Thursday, August 1, 2019
Reducing Sugar in Dairy Products Often Requires a Multi-Prong Approach
The International Food Information Council (IFIC) Foundation’s 2019 Food and Health Survey shows that four out of five (80%) shoppers are limiting or avoiding sugars in foods. A higher percentage of 65-plus years old consumers use the Nutrition Facts to choose products with lower sugar.
This IFIC data is reinforced by Innova Market Insights’ research showing one in two U.S. Baby Boomers has been reducing sugar intake or buying more reduced-sugar products, while two in five are cutting back on their consumption of sweet snacks. This includes ice cream.
This trend is supported by research into the typical shopping basket.
“Boomers are below-average purchasers of certain sweet products such as chocolate, desserts, ice cream and snack bars,” says Lu Ann Williams, director of innovation at Innova Market Insights. “In contrast, they are markedly more important in the yogurt, sweet baked goods and breakfast cereals categories, so these could offer opportunities for sugar reduction.”

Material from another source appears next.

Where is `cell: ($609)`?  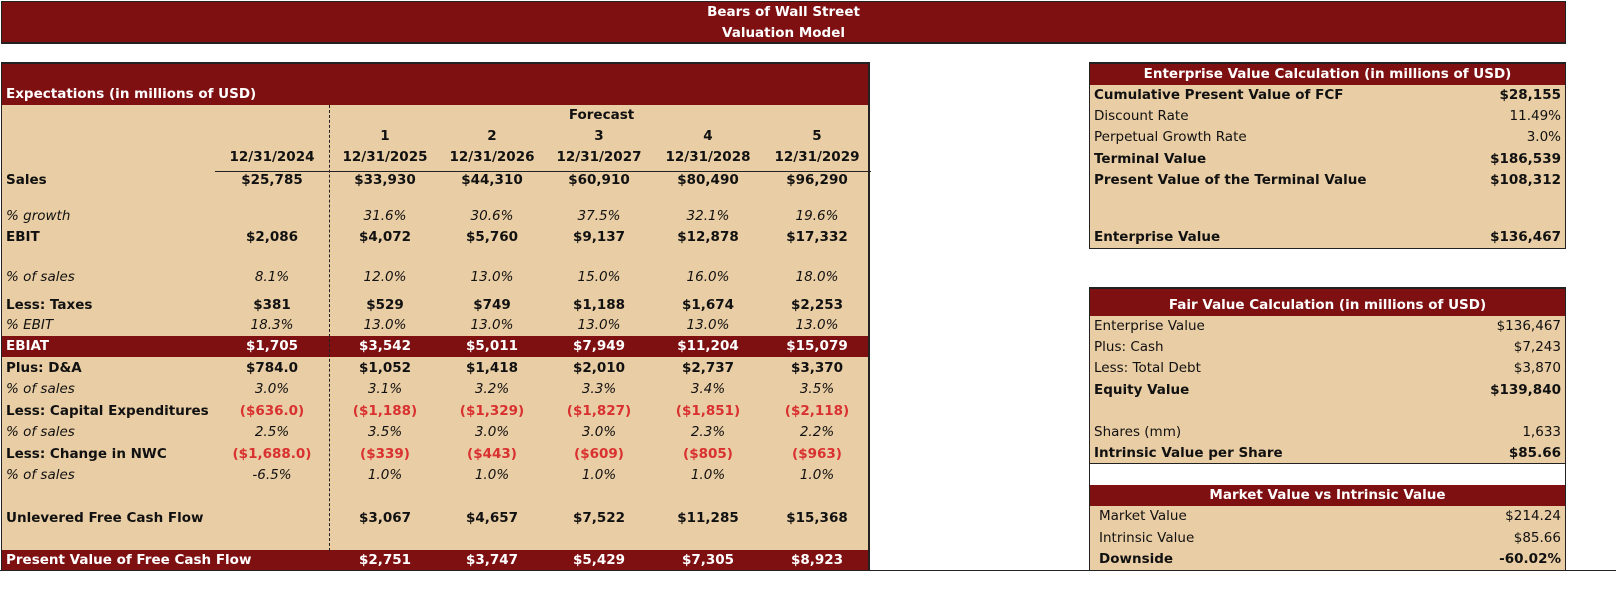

The U.S. yogurt category is already seeing high levels of low/no sugar development, with 20% of all launches in 2018 carrying such claims, up from just 4% in 2013, according to Innova data.
Lower-sugar dairy-based beverages, on the other hand, present a growth opportunity when targeting Millennials. This includes less-sugar dairy-based beverages, such as flavored milk, smoothies, lattes and nutritional beverages.
That’s beverages play an immense role in Millennials’ lives, ranging from occasions orienting to indulgence, discovery, and health and wellness to ones focusing on convenient satiety. Seventy three percent of Millennials always have a beverage on hand, compared to 63% of Gen X and 58% of Boomers, according to The Hartman Group. That’s a lot of beverages being consumed. With less sugar, dairy-based options run a greater chance of being on the menu.
Indeed, Millennials have a broad range of beverage aspirations. The desire to drink more water and drink less soda and less sugar are linked to their health and wellness goals.
Pillars is the perfect example of a dairy beverage designed to appeal to Millennials, Baby Boomers and everyone in between. (That’s Gen X and includes me, the ignored generation.)
There are many approaches to reducing sugar in dairy foods. Industry experts recently conducted a review of ingredient and processing opportunities to reduce sugar in dairy products. The analysis “Invited review: Sugar reduction in dairy products,” was published in the October 2018 issue of Journal of Dairy Science. Link HERE to read it.
They specifically explored technologies to reduce sugar in ice cream, yogurt and flavored milk without sacrificing flavor.
“Dairy foods represent a large market,” explained lead investigator MaryAnne Drake, professor, Department of Food, Bioprocessing and Nutrition Sciences at the Southeast Dairy Foods Research Center, North Carolina State University. “The dilemma of how to reduce sugar content without sacrificing flavor and negatively affecting product sales is challenging, as sugar plays an important role in dairy foods, not only in flavor, but also in texture, color and viscosity. Replacing sugar can have negative effects, making substitution inherently difficult.”
Source: International Food Information Council (IFIC) Foundation’s 2019 Food and Health Survey
Reducing sugar in dairy products often requires a multi-prong approach. That’s because when you take out sugar, it’s not just sweetness that is impacted. Further, when replacing sweetness, it’s important to understand how other ingredients in the matrix impact sensory perception. This includes texturants, fat and even the flavor system.
Dr. Drake and the other researchers identified numerous promising sugar-reduction technologies, including hydrolysis of lactose, ultrafiltration and alternative sweeteners, often in combination.
There’s also opportunity with sweet flavor modifiers. In fermented dairy foods, cultures can impact mouthfeel as well as acidity, which in turn influences sweetness perception.
Allulose presents one of the newest and possibly biggest opportunities for sugar reduction in dairy foods. This rare sugar tastes and functions similar to sugar while adding almost no calories. And since April 17, 2019, Food and Drug Administration’s draft guidance allows allulose to be excluded from the total sugars declaration and added sugars declaration on the Nutrition Facts label. Allulose has a similar taste profile to sugar and is 70% as sweet. To read more, link HERE.
“Understanding current sugar-reduction techniques, research and consumer response to sugar reduction in dairy products is important for dairy manufacturers in order to design and produce sugar-reduced products,” according to Dr. Drake. “Sugar reduction is an inherently difficult task due to the many functions of sugar in food products, but progress is being made in developing products acceptable to consumers.”